“Automobile Year—No. 23,” edited by Ami Guichard. 223 pp. 12 5/8 in. x 9 5/8 in. (Edita SA, Lausanne. English Agent, G.T. Foulis & Co. Ltd., 1-5 Portpool Lane, London, E.C.1. 55s.)
Every year about this time “Automobile Year,” that luxury annual, arrives from Switzerland. It is an excellent historical documentary for those who have collected it since 1953, and a splendidly uplifting piece of motor literature, even if rivalled in recent times by similar publications.
The contents of the 1965-66 edition are less varied than in the past but the quality remains—beautiful illustrations, many of them in colour, and comprehensive coverage of the past year’s competitions and cars. This time Douglas Armstrong reviews the G.P. and GT races, with Autocourse-type lap charts, starting-grid, circuit map and table of previous winners, for each race. Indianapolis and the great Lotus-Ford victory is covered (but far too superficially—one page, and three pictures). Sprinzel looks at rallies, Nielsson writes historically of America’s big-engined sports cars, and Edward Eves contributes a history of Rover, containing much new material. The Editor tests 4.2 Jaguar E and Ford Mustang 350 GT, the new cars of 1965 are dealt with pictorially (but one misses the previous explanatory text Wilkins used to contribute), Dunlop, Firestone and Goodyear explain their racing tyres, and Tommy Wisdom muses about driving on the right in Europe.
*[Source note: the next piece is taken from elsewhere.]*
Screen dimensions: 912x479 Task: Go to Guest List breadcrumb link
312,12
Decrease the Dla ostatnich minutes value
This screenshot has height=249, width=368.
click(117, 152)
“Automobile Year” isn’t as good as it used to be, but is still a very fine production, the quality advertisements (on better paper than the editorial contents!) enhancing rather than detracting from it. It is not for historians or vintage car enthusiasts, however, because, apart from some early Rovers, old cars are totally ignored, which seems curious in view of the enormous interest they now create.—W. B.